Turan's Theorem

Turan’s theorem states that a graph without \(K_{r + 1}\) on \(n\) vertices cannot have more than the number of edges than the Turan graph on \(n\) vertices: the complete \(r\)-partite graph \(n\) vertices such that the size of each partition differs from each other by at most 1 vertex. We denote the Turan graph on \(n\) vetices without \(K_{r + 1}\) as \(T(n, r)\). Here, we present some proofs and applications. The first is that each the edge maximal graph on \(n\) vertices without \(K_{r + 1}\) has no more than \(\left(1 - \frac{1}{r}\right)\frac{n^2}{2}\) number of edges, the second is that \(T(n, r)\) is edge maximal, and the third that \(T(n, r)\) is the unique maximal example.
════════════════════
— Set of tasks —
[A] Check each statement against the passage on Turan's theorem, answering yes or no and quoting the words that decide it: (i) the stated edge bound for an edge maximal graph on \(n\) vertices without \(K_{r + 1}\) is \(\left(1 - \frac{1}{r}\right)\frac{n^2}{2}\); (ii) in the Turan graph, partition sizes may differ by up to 2 vertices; (iii) the third result is that \(T(n, r)\) is the unique maximal example.
[B] Carry on the passage on Turan's theorem, starting after its final sentence.
The items have no role in this work.

— Records for finding displayed items —
════════════════════
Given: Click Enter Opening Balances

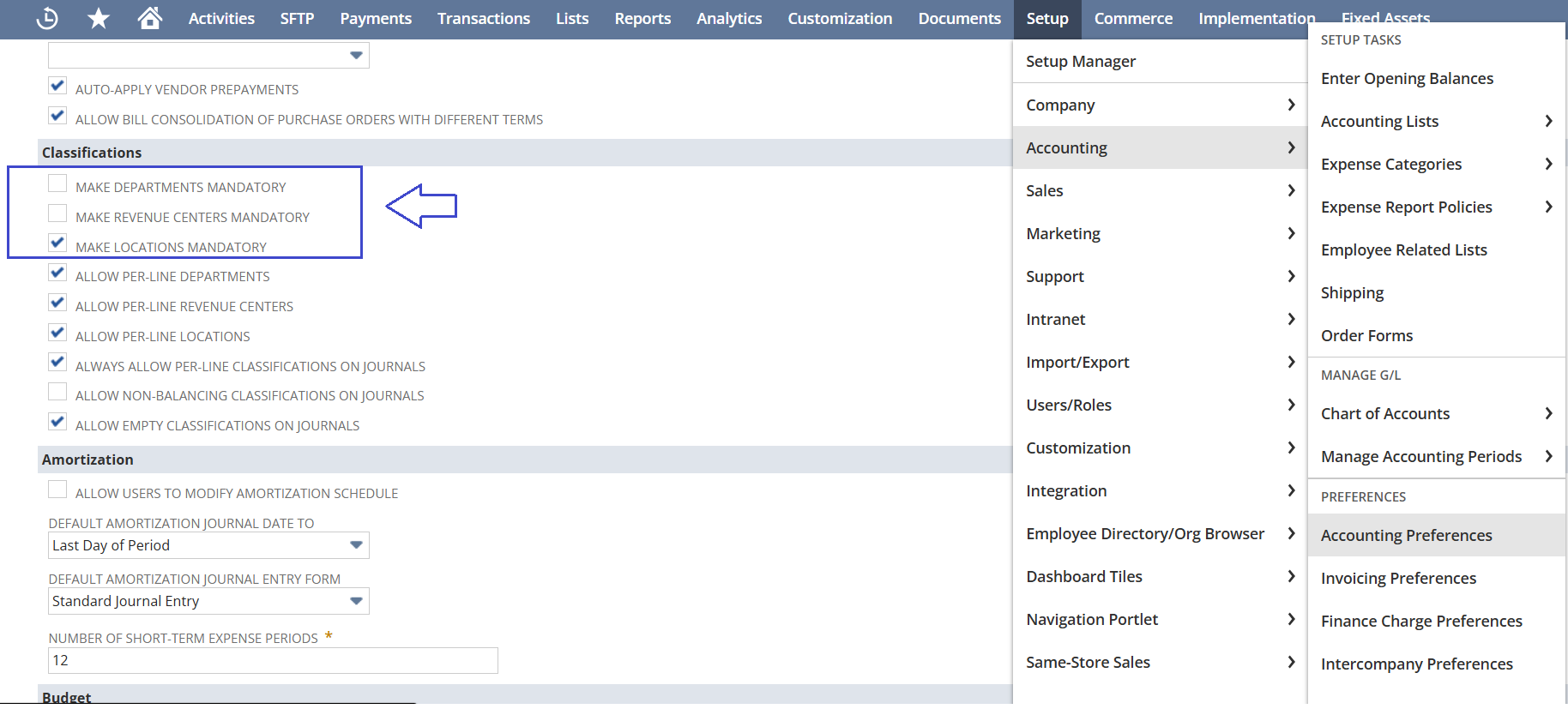Looking at the screenshot, I should [x=1407, y=78].
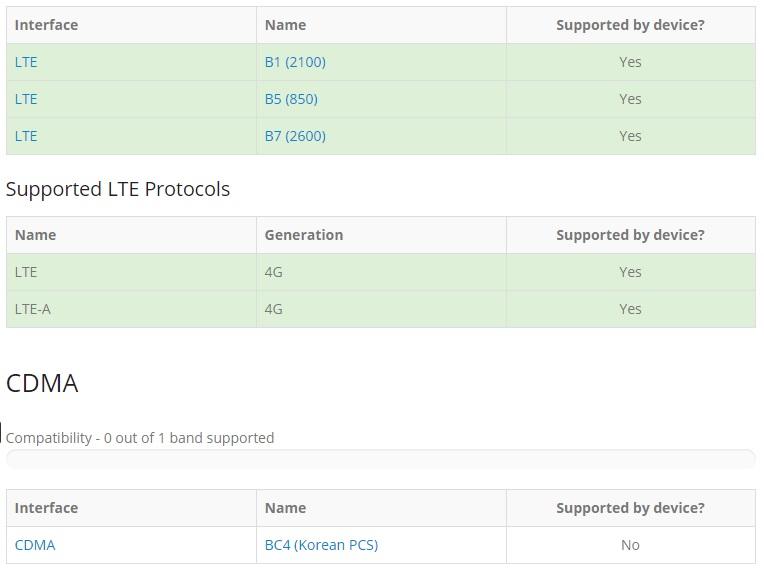Open the B5 (850) band link
Image resolution: width=764 pixels, height=571 pixels.
pos(291,99)
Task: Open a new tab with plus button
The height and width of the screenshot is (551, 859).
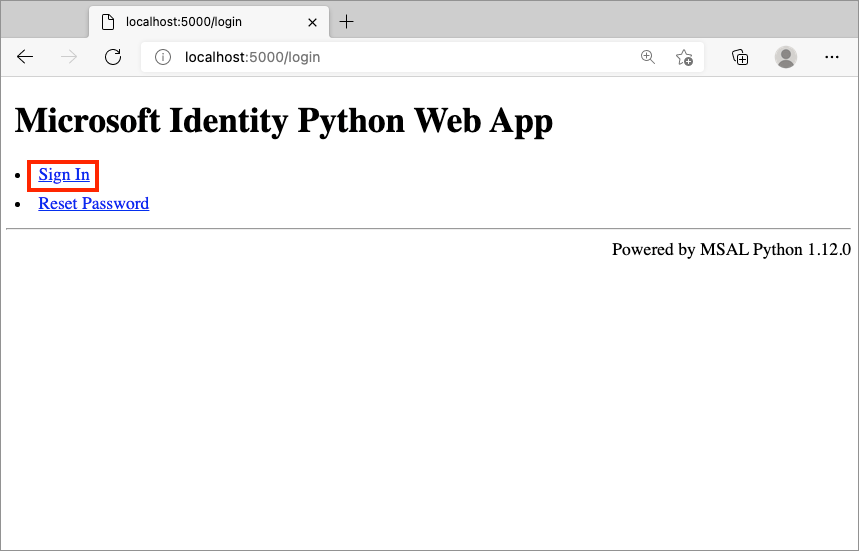Action: (x=347, y=22)
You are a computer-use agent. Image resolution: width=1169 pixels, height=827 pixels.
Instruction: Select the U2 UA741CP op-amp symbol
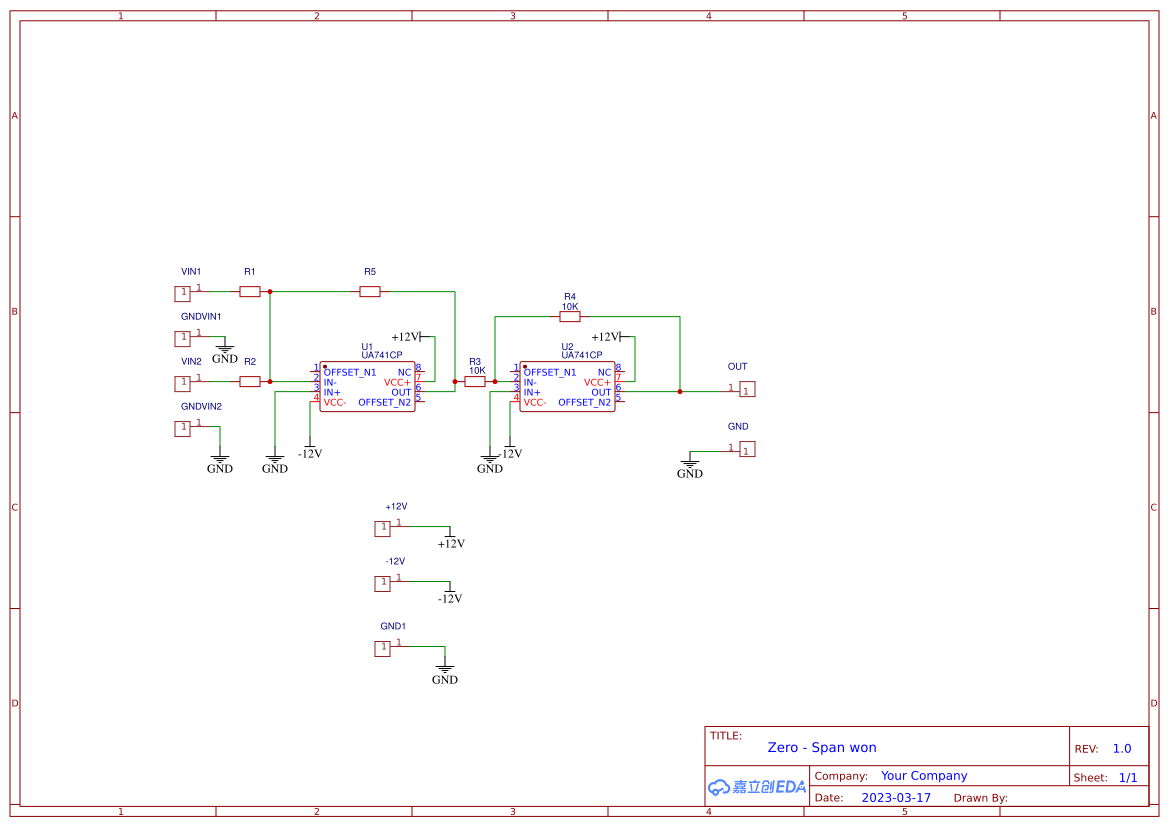click(x=568, y=388)
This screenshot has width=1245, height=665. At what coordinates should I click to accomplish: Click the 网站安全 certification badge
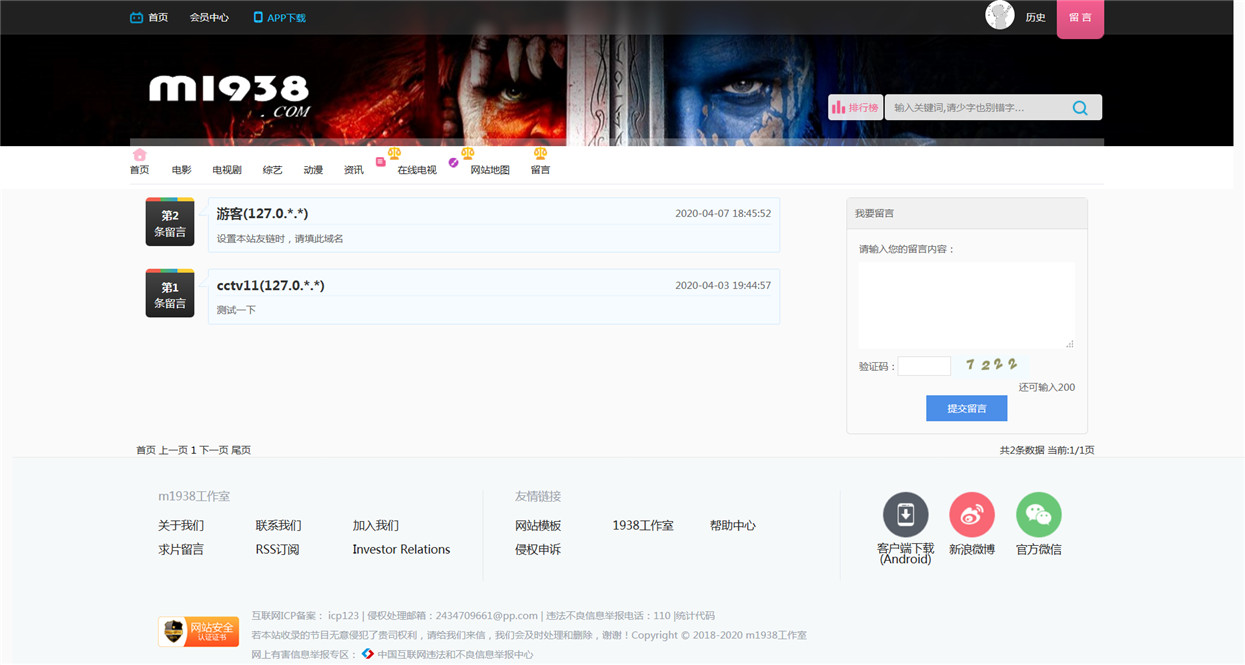point(198,632)
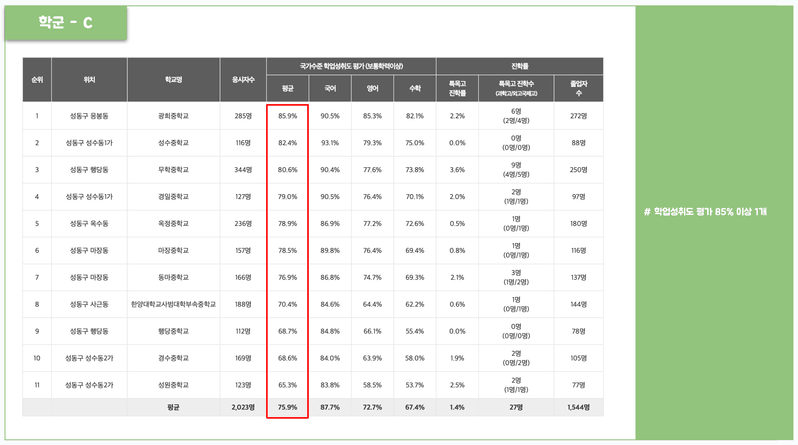Click the 순위 column header

(x=36, y=78)
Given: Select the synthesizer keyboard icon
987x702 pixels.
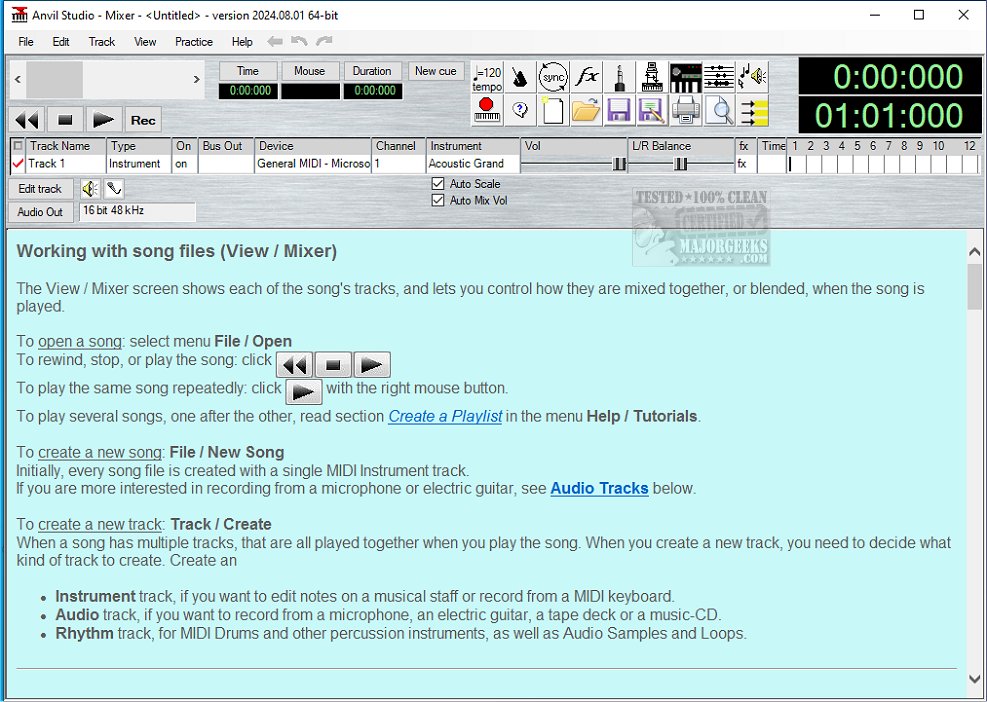Looking at the screenshot, I should tap(686, 76).
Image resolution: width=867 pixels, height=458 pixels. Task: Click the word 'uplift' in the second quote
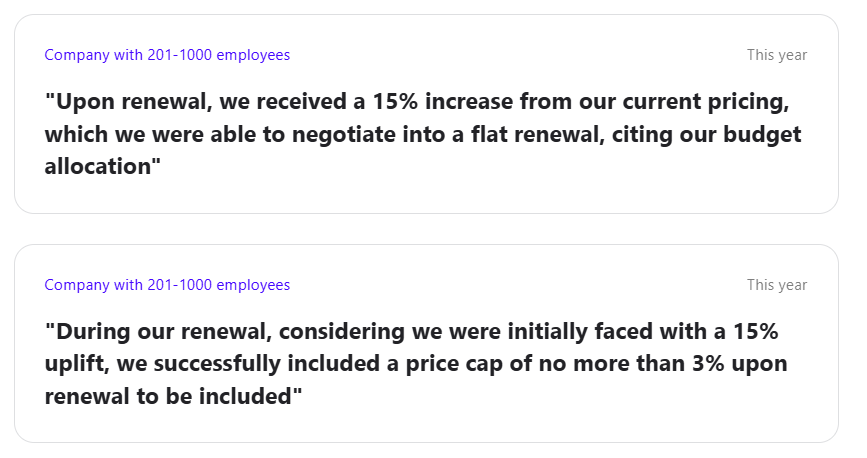73,364
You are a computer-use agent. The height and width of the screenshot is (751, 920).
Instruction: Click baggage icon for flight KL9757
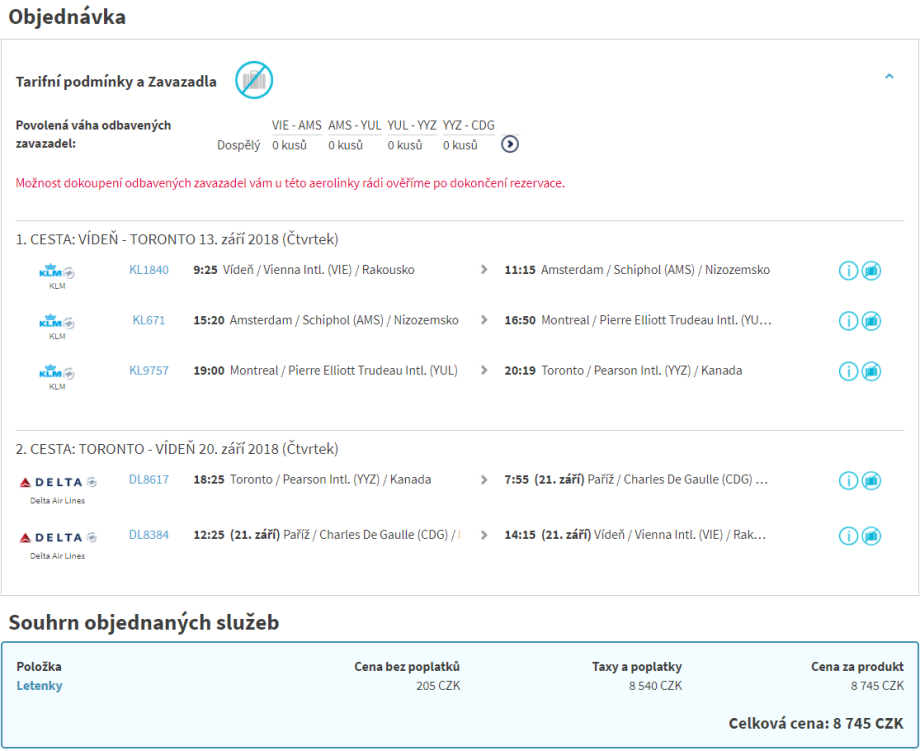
════════════════════
— Answers provided —
[A]
(i) Yes: "has no more than \(\left(1 - \frac{1}{r}\right)\frac{n^2}{2}\) number of edges"
(ii) No: "the size of each partition differs from each other by at most 1 vertex"
(iii) Yes: "the third that \(T(n, r)\) is the unique maximal example"

[B]
Proof #1: Maximizing Lagrangian

This one is perhaps my favorite proof of the theorem. Given a graph \(G\) with no \(K_{r + 1}\) subgraph but maximum number of edges, let us assign weights to each vertex such that \(\sum_{v \in V} w(v) = 1\), and assign weights to edges as the product of the weights of its vertices. This sum of edge weights is kown as the Lagrangian of the graph. We can obviously assign uniform weights, so that each edge has weight \(\frac{1}{n^2}\). In this case, the Lagrangian is equal to \(\frac{T(n, r)}{n^2}\). To upper bound \(T(n, r)\), it thus then suffices to find an upper bound on the Lagrangian of this graph and multiply by \(n^2\).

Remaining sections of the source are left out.